# [WHAT THIS TASK INVOLVES]
Copy every line of the listing that holds the string "Image".

# [GIVEN RECORDS]
┌────────

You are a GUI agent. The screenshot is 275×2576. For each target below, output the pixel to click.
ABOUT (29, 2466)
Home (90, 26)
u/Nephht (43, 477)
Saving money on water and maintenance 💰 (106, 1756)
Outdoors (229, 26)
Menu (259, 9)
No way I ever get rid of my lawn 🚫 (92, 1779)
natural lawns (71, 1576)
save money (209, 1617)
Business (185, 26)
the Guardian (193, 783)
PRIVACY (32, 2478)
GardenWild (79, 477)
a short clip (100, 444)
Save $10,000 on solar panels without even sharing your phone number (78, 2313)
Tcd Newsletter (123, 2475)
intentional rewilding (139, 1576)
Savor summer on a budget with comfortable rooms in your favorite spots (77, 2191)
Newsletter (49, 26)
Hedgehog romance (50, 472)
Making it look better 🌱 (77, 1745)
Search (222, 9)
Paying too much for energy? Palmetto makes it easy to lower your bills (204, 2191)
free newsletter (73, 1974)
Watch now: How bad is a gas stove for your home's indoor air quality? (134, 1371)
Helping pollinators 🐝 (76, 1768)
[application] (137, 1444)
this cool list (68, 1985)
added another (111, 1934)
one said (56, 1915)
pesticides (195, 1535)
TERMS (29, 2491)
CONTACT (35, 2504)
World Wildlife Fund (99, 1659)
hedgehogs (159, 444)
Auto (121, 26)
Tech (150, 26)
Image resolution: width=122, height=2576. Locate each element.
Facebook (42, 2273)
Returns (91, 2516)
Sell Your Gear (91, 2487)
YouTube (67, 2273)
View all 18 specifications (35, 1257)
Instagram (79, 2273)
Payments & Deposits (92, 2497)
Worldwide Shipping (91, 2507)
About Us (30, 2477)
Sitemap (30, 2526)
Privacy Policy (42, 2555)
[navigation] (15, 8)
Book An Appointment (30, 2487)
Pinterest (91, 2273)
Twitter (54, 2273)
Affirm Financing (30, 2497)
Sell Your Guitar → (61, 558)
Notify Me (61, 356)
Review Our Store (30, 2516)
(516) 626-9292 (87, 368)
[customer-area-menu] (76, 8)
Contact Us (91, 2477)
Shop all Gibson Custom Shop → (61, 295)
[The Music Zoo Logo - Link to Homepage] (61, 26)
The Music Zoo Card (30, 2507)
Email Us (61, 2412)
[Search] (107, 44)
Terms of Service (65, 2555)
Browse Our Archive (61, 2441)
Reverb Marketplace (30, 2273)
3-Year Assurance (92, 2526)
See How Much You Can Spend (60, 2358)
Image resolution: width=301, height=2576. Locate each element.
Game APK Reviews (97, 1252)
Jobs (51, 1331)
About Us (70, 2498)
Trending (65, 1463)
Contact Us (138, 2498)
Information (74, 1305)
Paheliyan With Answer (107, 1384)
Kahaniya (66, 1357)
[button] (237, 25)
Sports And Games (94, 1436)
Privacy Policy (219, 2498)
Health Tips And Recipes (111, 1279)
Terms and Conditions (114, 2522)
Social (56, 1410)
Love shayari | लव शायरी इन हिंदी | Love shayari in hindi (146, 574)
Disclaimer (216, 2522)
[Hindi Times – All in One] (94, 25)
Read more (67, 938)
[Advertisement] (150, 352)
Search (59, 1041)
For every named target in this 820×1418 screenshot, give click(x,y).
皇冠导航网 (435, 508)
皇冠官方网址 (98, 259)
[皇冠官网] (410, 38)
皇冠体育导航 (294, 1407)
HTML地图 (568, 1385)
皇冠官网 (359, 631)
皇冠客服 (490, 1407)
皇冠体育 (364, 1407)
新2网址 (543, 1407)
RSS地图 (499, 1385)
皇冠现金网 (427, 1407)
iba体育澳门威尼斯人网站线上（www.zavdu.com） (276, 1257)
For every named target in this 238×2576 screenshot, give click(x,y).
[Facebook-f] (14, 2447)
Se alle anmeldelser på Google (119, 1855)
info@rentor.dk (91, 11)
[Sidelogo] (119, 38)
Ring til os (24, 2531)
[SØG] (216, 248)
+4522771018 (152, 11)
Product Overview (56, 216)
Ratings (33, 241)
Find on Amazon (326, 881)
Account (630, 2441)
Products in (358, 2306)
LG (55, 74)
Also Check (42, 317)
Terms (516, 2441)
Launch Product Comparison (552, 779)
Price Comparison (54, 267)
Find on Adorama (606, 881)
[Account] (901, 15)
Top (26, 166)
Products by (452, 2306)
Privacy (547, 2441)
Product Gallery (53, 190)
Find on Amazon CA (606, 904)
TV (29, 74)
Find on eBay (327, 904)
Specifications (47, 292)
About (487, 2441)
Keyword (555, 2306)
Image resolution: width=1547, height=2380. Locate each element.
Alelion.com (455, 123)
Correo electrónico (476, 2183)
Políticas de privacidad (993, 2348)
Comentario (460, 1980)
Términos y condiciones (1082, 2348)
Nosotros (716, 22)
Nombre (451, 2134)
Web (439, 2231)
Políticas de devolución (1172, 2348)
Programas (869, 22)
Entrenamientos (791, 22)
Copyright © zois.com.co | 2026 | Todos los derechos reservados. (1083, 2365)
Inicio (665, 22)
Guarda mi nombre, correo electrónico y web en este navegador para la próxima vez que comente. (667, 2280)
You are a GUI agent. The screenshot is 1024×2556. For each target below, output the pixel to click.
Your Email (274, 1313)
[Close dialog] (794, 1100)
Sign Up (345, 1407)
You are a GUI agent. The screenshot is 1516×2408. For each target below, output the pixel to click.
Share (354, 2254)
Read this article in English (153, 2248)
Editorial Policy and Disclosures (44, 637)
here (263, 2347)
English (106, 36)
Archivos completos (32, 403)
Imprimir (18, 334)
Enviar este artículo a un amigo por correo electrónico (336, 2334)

└────────

# [TASK RESULT]
Image resolution: width=122, height=2576. Locate each element.
Image resolution: width=301, height=2576. Locate each element.
Image resolution: width=1547, height=2380. Locate each element.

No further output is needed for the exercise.